= Acheri =

Figure in Indian mythology

An Acheri is a spirit of a young girl in the folklore of the southern Himalayas, specifically regions around Kumaon. They often dwell on top of mountains during the day and come down at dusk to hold revel. They are not peaceful, as to come across them, during a revel, could lead to death or molestation. They are often associated with disease, as they would cast their shadow over children to inflict them with incurable diseases. In their name, wearing a scarlet thread around your throat would protect you from colds and goitre.
== Folklore ==
An Acheri is a spirit of a young girl (and in many accounts women) who died a violent death. Acheris are also referred to as "hill fairies", "Bhúts", and "hill godlings".

It is said that they dwell during the day in the mountains or hilltops, and at dusk they descend to hold revel. It is often unwise to visit the places where the revels, regardless of if the Acheri are present or not. They are also said to bring disease to children (and sometimes others) who come in contact with their shadow (Cháyá).

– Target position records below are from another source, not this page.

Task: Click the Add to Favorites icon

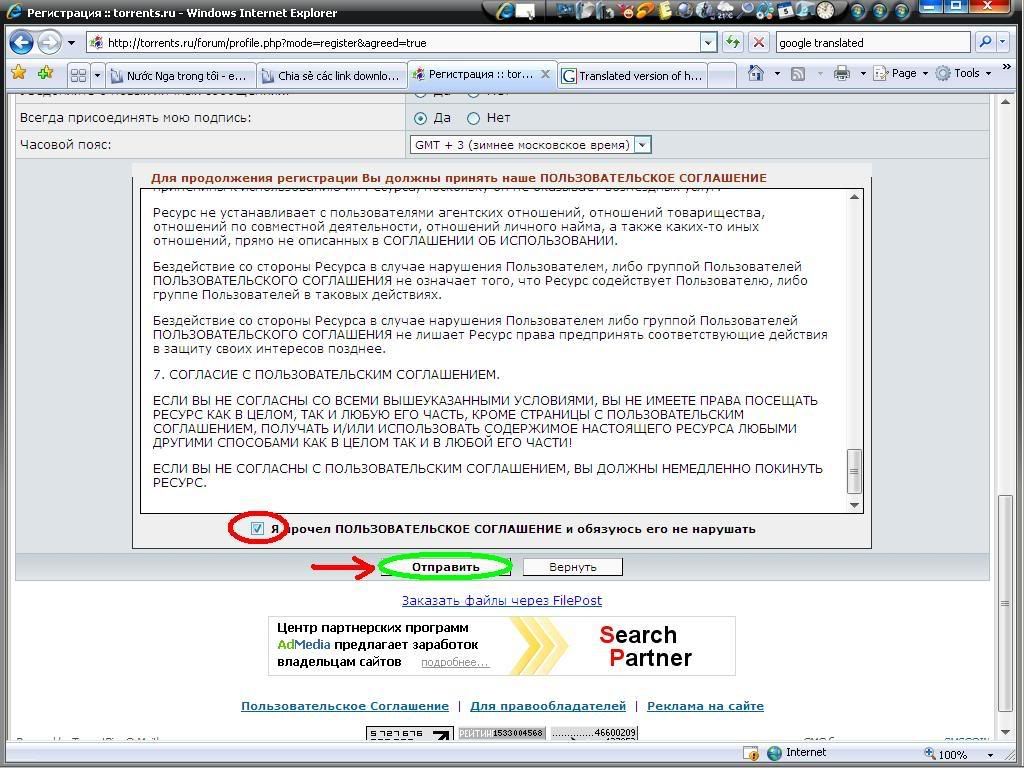Action: coord(45,74)
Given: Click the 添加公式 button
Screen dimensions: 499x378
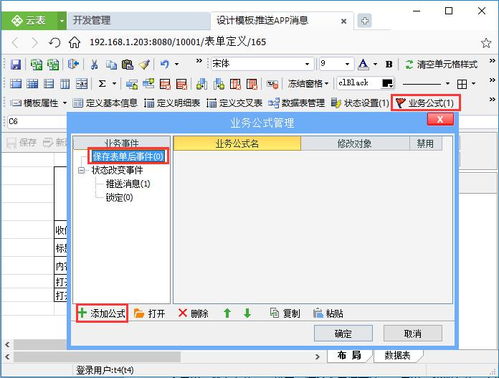Looking at the screenshot, I should 102,313.
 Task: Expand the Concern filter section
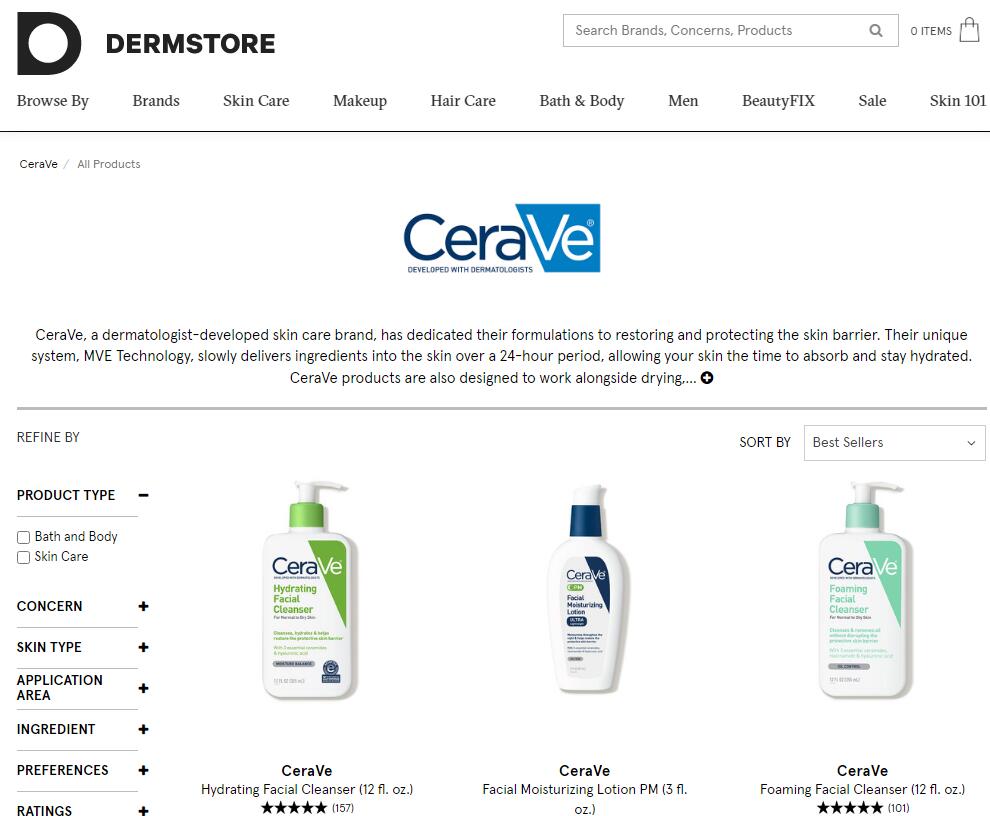pos(143,606)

According to the separate accounts of William Crooke and Edwin Thomas Atkinson, one who wears a scarlet thread around their throat would be protected from colds and goitre. Although some unreliable accounts state that one may wear red clothes or pearls as a form of protection, the majority of accounts point to red garments as only serving as a target for the Acheri's anger, as William Crooke claims them to have an antipathy to the color red.

Another aspect often ascribed to the Acheri are numerous optical phenomena that present themselves on many of the nearby mountains. The only example provided in the lore is the shadow of a procession that includes "elephants, horses, &c.".

== Origins ==
Over platforms such as Reddit and fandoms, people often debate about the origins of the Acheri. A common belief is that the Acheri originates from Native American folklore, which originates from Michael Page's Encyclopedia of Things that Never Were. Page's writings have faced criticism by many online users for being overly imaginative, especially with non-European myths.

On the other hand, the idea that the Acheri comes from South Asian folklore bears significantly more evidence. More specifically, the 1828 Asiatic Researches Volume 16 helps pin the Acheri's origin to the South Asian region. Further works such as the 1859 Ethnology of India by Robert Gordon Latham, the 1883 Notes on the Religion of the Himalayans by Edwin Thomas Atkinson, and the 1926 Religion and Folklore of Northern India by William Crooke help pinpoint the Acheri to have originated near the Southern Himalayans.

In Robert Gordon Latham's account of South Asian folklore, he states that every village in Kumaon has "its own especial deity", and shrines of these deities could be found over the whole country. His account helps us understand how the Acheri came to be, saying that "an individual who died a violent death may revisit the Earth as a "Bhút" to haunt future generations, only appeased by sacrifices and offerings.